Le concept d’« Open Leadership » est basé sur la confiance mutuelle. Cela exige de la part du dirigeant un haut degré d’ouverture dans le dialogue et la gestion des relations. Les collaboratrices* peuvent – et doivent – assumer des tâches de contrôle, travailler et prendre des décisions de manière aussi autonome que possible. Le terme technique de ce concept de leadership, apparu en 2010, tient en quatre lettres : HERO est l’abréviation de « Highly Empowered and Resourceful Operatives ». Ce concept vise à confier de nouvelles tâches de contrôle et de coordination aux employés capables de travailler de manière autonome et possédant les compétences correspondantes.
En bref : jusqu’à présent, il s’agissait d’organiser consciemment accomplissement des tâches. Le Web 2.0, en revanche, permet un développement largement non planifié et autonome. La capacité d’autogestion des équipes est accrue.
Le leadership virtuel est donc étroitement lié au lâcher-prise. La confiance mutuelle est indispensable. Diriger avec attitude, et ce même à distance numérique, est ici la meilleure approche. Mais comment mettre en œuvre et soutenir cette approche dans un contexte virtuel ? La distance géographique et temporelle des actrices complique considérablement ce processus. Les mots-clés sont les suivants : une bonne communication, de l’empathie et de la compréhension. En pratique, une boîte à outils utile est à la disposition des personnes concernées pour renforcer ces trois facteurs.
Les réunions de lancement se tiendront également à distance. La définition commune des objectifs et des attentes renforce le développement de l’équipe. Par la suite, des réunions régulières (virtuelles) permettront d’impliquer l’équipe dans les progrès et les idées. Les « check-in » permettent de tenir tous les membres de l’équipe informés et d’attribuer efficacement les tâches et les responsabilités. Dans des périodes de crise comme celle-ci, où tous les collaborateurs travaillent à domicile, un « check-in » matinal avec tous les membres de l’équipe aide à bien commencer la journée. D’ailleurs, des liens ont été scientifiquement prouvés entre la fréquence des interactions et la performance des collaborateurs.
Il est clair que le leadership dans un contexte virtuel ne se limite pas à la répartition des tâches. Les compétences en communication, comme l’écoute, deviennent de plus en plus importantes pour sonder et comprendre les points de vue des membres de l’équipe. Contrôler à distance l’avancement des travaux est une prouesse qui requiert de l’habileté. Et laisser suffisamment de liberté à ses collaboratrices, surtout en matière d’équilibre entre vie professionnelle et vie privée, n’est pas chose facile. Avec l’entreprise 2.0, les dirigeants évoluent de plus en plus vers le rôle de mentor et de coach.

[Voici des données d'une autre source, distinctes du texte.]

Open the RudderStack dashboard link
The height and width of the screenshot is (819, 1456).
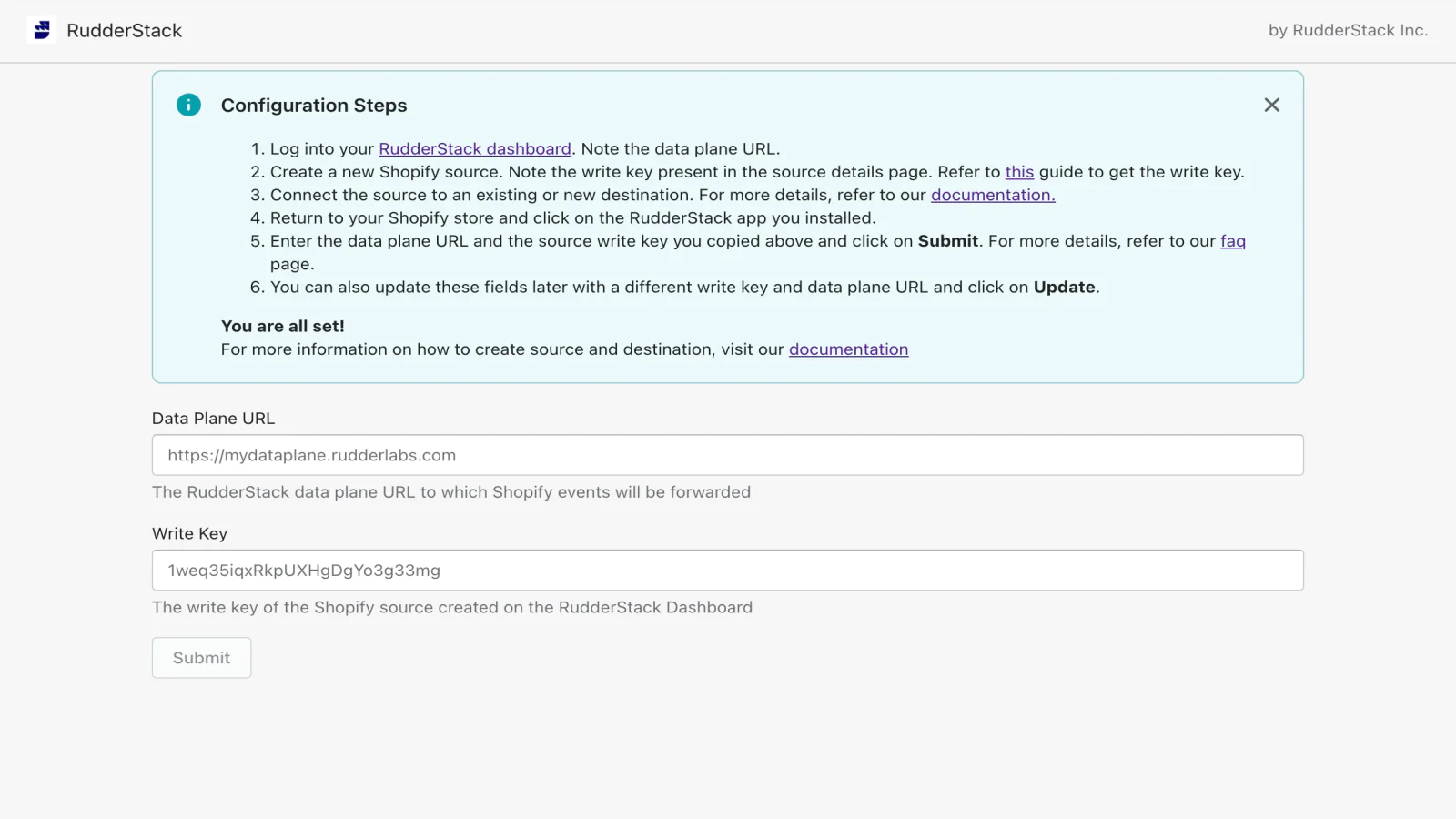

Bien sûr, rien ne vaut une conversation en face à face. Mais que faire alors si cela n’est pas possible en raison de la pandémie de Covid-19 ? Un appel téléphonique rapide ou un bref courriel peuvent suffire pour une simple concertation. Mais que faire lors d’un entretien délicat avec un collaborateur ou lors de la discussion d’une nouvelle tâche complexe ? Dans ce cas, la communication non verbale est un élément essentiel de l’entretien. Dans le contexte actuel, la visioconférence est donc effectivement toujours une solution adéquate.
Des conseils pratiques pour vous préparer, en tant que leader, aux défis du monde du travail virtuel seront donnés la semaine prochaine dans la troisième partie de ma série de blog «Leadership virtuel».
Lors de la préparation de mon premier cours en ligne sur le thème du « leadership virtuel » à la FOM Haute École d’Économie et de Gestion, qui a donné naissance à cette série de blogs, j’ai exploré des idées passionnantes des auteurs suivants:
Peter M. Wald, Lang, R., Rybnikova, I. (2014): Aktuelle Führungstheorien und -konzepte, Wiesbaden
Buhse, W. (2014). Management by Internet. Kulmbach: Plassen
* Chères lectrices, chers lecteurs! Dans les textes de mon blog, j’utilise alternativement la forme féminine et masculine. J’ai fait ce choix afin de ne pas perturber le flux de lecture par des *femmes ou des variations similaires du genre.